A redução do preço do diesel nas bombas vem se dando em ritmo bem menor do que o esperado pelo governo: segundo levantamento da Agência Nacional do Petróleo (ANP), a queda acumulada é de 2,28% desde o reajuste promovido pela Petrobras nas refinarias. Na ocasião, o ministro da Fazenda, Guido Mantega, informou que o governo calculava uma queda de 9,6% nas bombas, fruto da redução de 15% promovida nas refinarias, compensada por um aumento na Contribuição de Intervenção no Domínio Econômico (Cide), de R$ 0,04 por litro.

 

Segundo a ANP, o preço médio do diesel no Brasil foi de R$ 2,057 por litro na semana passada, contra os R$ 2,105 vigentes na semana do reajuste.
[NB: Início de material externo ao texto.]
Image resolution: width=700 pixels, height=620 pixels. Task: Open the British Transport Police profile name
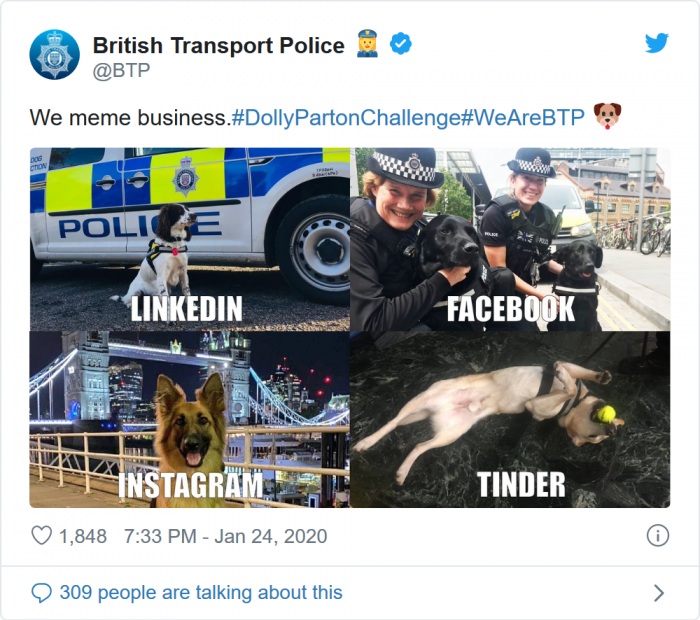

Em São Paulo, a queda nas bombas foi ainda menor, de 2,02%, para R$ 2,076 por litro. Na semana passada, três Estados tiveram preço médio de diesel abaixo dos R$ 2 por litro: Goiás (R$ 1,975), Tocantins (R$ 1,990) e Paraná (R$ 1,999).

 

"Tem muita gente que está ainda com estoque antigo, comprado a preços mais caros. Mas ainda há espaço para que os preços baixem mais", disse o presidente da Federação Nacional do Comércio Varejista de Combustíveis e Lubrificantes (Fecombustíveis), Paulo Miranda. Segundo ele, a única distribuidora a repassar toda a redução do preço nas refinarias foi a Petrobrás. As demais ainda estariam repassando valores inferiores ao estimado, enquanto queimam estoques antigos.

 

Em São Paulo, a queda nas bombas foi ainda menor do que a média nacional: 2,02% desde o início do mês, atingindo um preço médio de R$ 2,076 por litro na semana passada. A pesquisa da ANP aponta que Roraima tem o diesel mais caro do País, vendido, em média a R$ 2,467 por litro. O valor é 1,13% menor do que o vigente na semana do reajuste.

 

Miranda diz que ainda há espaço para novos repasses, principalmente quando as distribuidoras finalizarem os estoques atuais. O setor, porém, discorda do cálculo do governo com relação ao repasse total às bombas. Logo após o reajuste, distribuidoras e revendedores divulgaram projeções de repasse máximo de 8%.

 

Além disso, o aumento na mistura de biodiesel no diesel de petróleo, prevista para o próximo dia 1º, deverá segurar um pouco a queda no preço do combustível, uma vez que os óleos vegetais são mais caros do que o derivado de petróleo. A nova mistura terá 4% de biodiesel.

 

Já o preço da gasolina, que também foi reduzido nas refinarias, não teve alterações nas bombas, fechando a semana passada em R$ 2,483, na média nacional. Neste caso, porém, o governo ampliou a Cide na mesma proporção da queda promovida pela Petrobrás e não esperava mudanças nos postos.